Saturday, April 13, 2024

BIDEN WON'T REALLY BE TIED WITH TRUMP UNTIL HE'S LEADING BY 5, BECAUSE THE ELECTORAL COLLEGE SUCKS

The 2024 presidential election now looks like a tie. According to the Real Clear Polling average, Donald Trump's lead had been cut to 0.2% in a two-candidate race. And today Joe Biden gets good news from the polling unit of The New York Times:
President Biden has nearly erased Donald J. Trump’s early polling advantage, amid signs that the Democratic base has begun to coalesce behind the president despite lingering doubts about the direction of the country, the economy and his age, according to a new survey by The New York Times and Siena College.

Mr. Biden and Mr. Trump are now virtually tied, with Mr. Trump holding a 46 percent to 45 percent edge. That is an improvement for Mr. Biden from late February, when Mr. Trump had a sturdier 48 percent to 43 percent lead just before he became the presumptive Republican nominee.
Oliver Willis has a point:


Maybe Trump will continue to sink his own candidacy. Maybe the Biden campaign's attacks on Trump, particularly on reproductive rights, are working and will continue to work.

But even though the race is effectively tied, it isn't really tied. Trump is still winning. I'll regard the race as tied only when Biden has a persistent 5-point lead. The reason is simple: the Electoral College.

We know that Biden won the popular vote in the 2020 election by 7 million votes -- 7,059,526, to be precise. (All 2020 election data comes from Wikipedia's 2020 election page.) But that entire victory margin was in just two states: Biden won California by a margin of 5,104,121 votes and New York by a margin of 1,992,889 votes. That's a total of 7,097,010 votes.

To put it another way, Biden won California by 29.16% and New York by 23.13%. But those huge margins were wasted. Biden would have won California's 55 electoral votes and New York's 29 electoral votes even if he'd won the states by much smaller margins.
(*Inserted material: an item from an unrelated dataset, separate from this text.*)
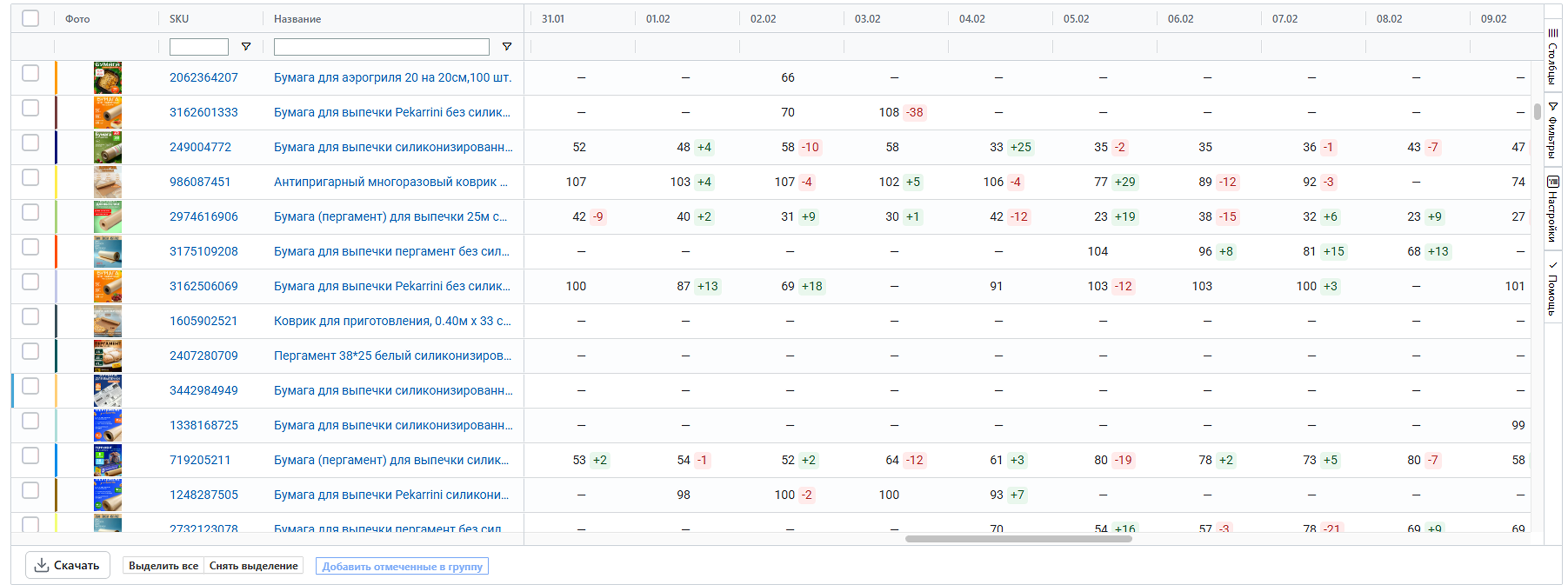Check the row for SKU 2062364207
Screen dimensions: 1568x585
click(30, 73)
In fact, Biden won five states by margins of more than a million votes: California, New York, Illinois (20 electoral votes, 16.99% victory margin), Massachusetts (11 electoral votes, 33.46% victory margin), and Maryland (10 electoral votes, 33.21% victory margin). By contrast, Donald Trump didn't win any states by more than a million votes. The most populous, electoral-vote-rich states he won were Texas (38 electoral votes, 5.58% victory margin), Florida (29 electoral votes, 3.36% victory margin), and Ohio (18 electral votes, 8.03% victory margin).

What this means, for the purposes of the Electoral College, is that Trump's votes were distributed much more efficiently than Biden's. Trump could add these three large states to the many smaller states in the middle of the country, the South, and the Mountain West and nearly win the Electoral College despite losing the popular vote by four and a half points. (Trump would have needed a little over 40,000 votes in Georgia, Arizona, and Wisconsin to score a 269-269 tie in the Electoral College, which would have been resolved in Trump's favor in the House of Representatives, because each state's delegation would have cast one vote, and 26 state delegations were majority Republican.)

If Biden is tied in the polls, that means he's approximately 4 or 5 points weaker nationwide than he was in 2020, at least for now. It suggests that he'll struggle to win the swing states that gave him his Electoral College victory in 2020. Swing-state polling suggests he's struggling in states such as Arizona and Georgia. If Biden could beat Trump in one of Trump's Big Three states, it could decide the election, but polling in Texas, Florida, and Ohio suggests that they are, if anything, somewhat more Republican now than they were four years ago -- not as Republican as California, New York, Illinois, Massachusetts, and Maryland are Democratic, but Republican enough to suggest that they're safe Trump states.

I don't think Donald Trump's Electoral College win in 2016 was a black swan event. I think 2020 suggests that Republicans can routinely win the Electoral College while losing the popular vote, if they lose it by 4 points or less. In 2020, Biden needed to be four and a half points stronger than Trump to eke out an Electoral College win in the swing states. I think the same will be true this year and in years to come, unless Democrats can finally find a way to flip Texas, or can regain the ability to win Florida or Ohio.

So, yes, Biden needs a significant popular-vote lead in order to be tied in the polls. Maybe he'll get there. But he's not there yet.